-------- PAGE EXCERPT

These articles on what is a warm color vs what is a cool color are always the shittiest art articles because every time you ask someone to explain it to you, they’re still confused on the topic. So my goal is for you to be able to answer a child. If a child comes up to you and says “what’s the difference between a warm color and a cool color?,” you should be able to answer.

So here goes. A warm color can burn you. You use the cool color to cool you off. How’s that for simplicity?

Artists. Always making things more complicated than they have to be.

I’m the opposite. If you can’t explain it to a child, then you need to go back and relearn it.

Now, here’s where it gets a little bit more complicated. There’s also a part II of this definition. For the warm color vs cool color, it’s not only burn you or cool you off. A warm color will pop forward in a painting whereas a cool color will appear farther back.

So in addition to perspective, you’re theoretically supposed to take color theory into account.

Should you?

Keep in mind the magic word – theory. If you go up to 10 different artists who studied color theory, you’re going to get ten different cutoff points between warm colors and cool colors. So instead, let’s keep it simple.

warm color vs cool color
Warm colors can burn you. Cool colors cool you off

Traditional cutoff

I don’t like to argue. If someone says that I’m slightly wrong, then I’ll let them believe what they want to believe. I paint for things to look good and not to argue points that buyers could care less about. After all, I’m not trying to look good with other artists. I’m trying to look good with the people who actually buy art.

There’s so much snobbery in art that sometimes, I think a lot of artists need to get a life.

Let’s just keep this simple. If it burns you, it’s warm. If it cools you off, it’s cool. Part I of this theory trumps part II. By far.

Reds, yellows, and oranges are warm. Blues and grays are cool. Greens are generally pretty cool but some greens will start heading into the warm direction, but on the cool side. Same with purples.

----------------
-------- INFORMATION SHOWN

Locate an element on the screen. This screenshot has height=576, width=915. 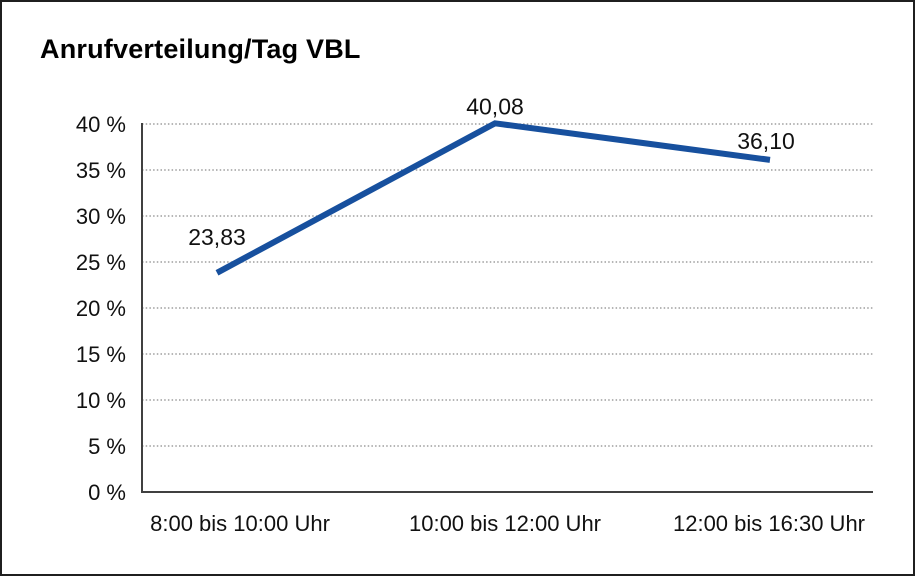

----------------

**LIST OF TASKS:**
[a] According to the article on warm and cool colors, how does a warm color behave in a painting compared with a cool color?
[b] Reproduce the passage of the color article between "There’s so much" and "Same with purples.", inclusive, substituting "pretension" for "snobbery".

**COMPLETED EXERCISE:**
[a] A warm color pops forward, whereas a cool color appears farther back.

[b]
There’s so much pretension in art that sometimes, I think a lot of artists need to get a life.

Let’s just keep this simple. If it burns you, it’s warm. If it cools you off, it’s cool. Part I of this theory trumps part II. By far.

Reds, yellows, and oranges are warm. Blues and grays are cool. Greens are generally pretty cool but some greens will start heading into the warm direction, but on the cool side. Same with purples.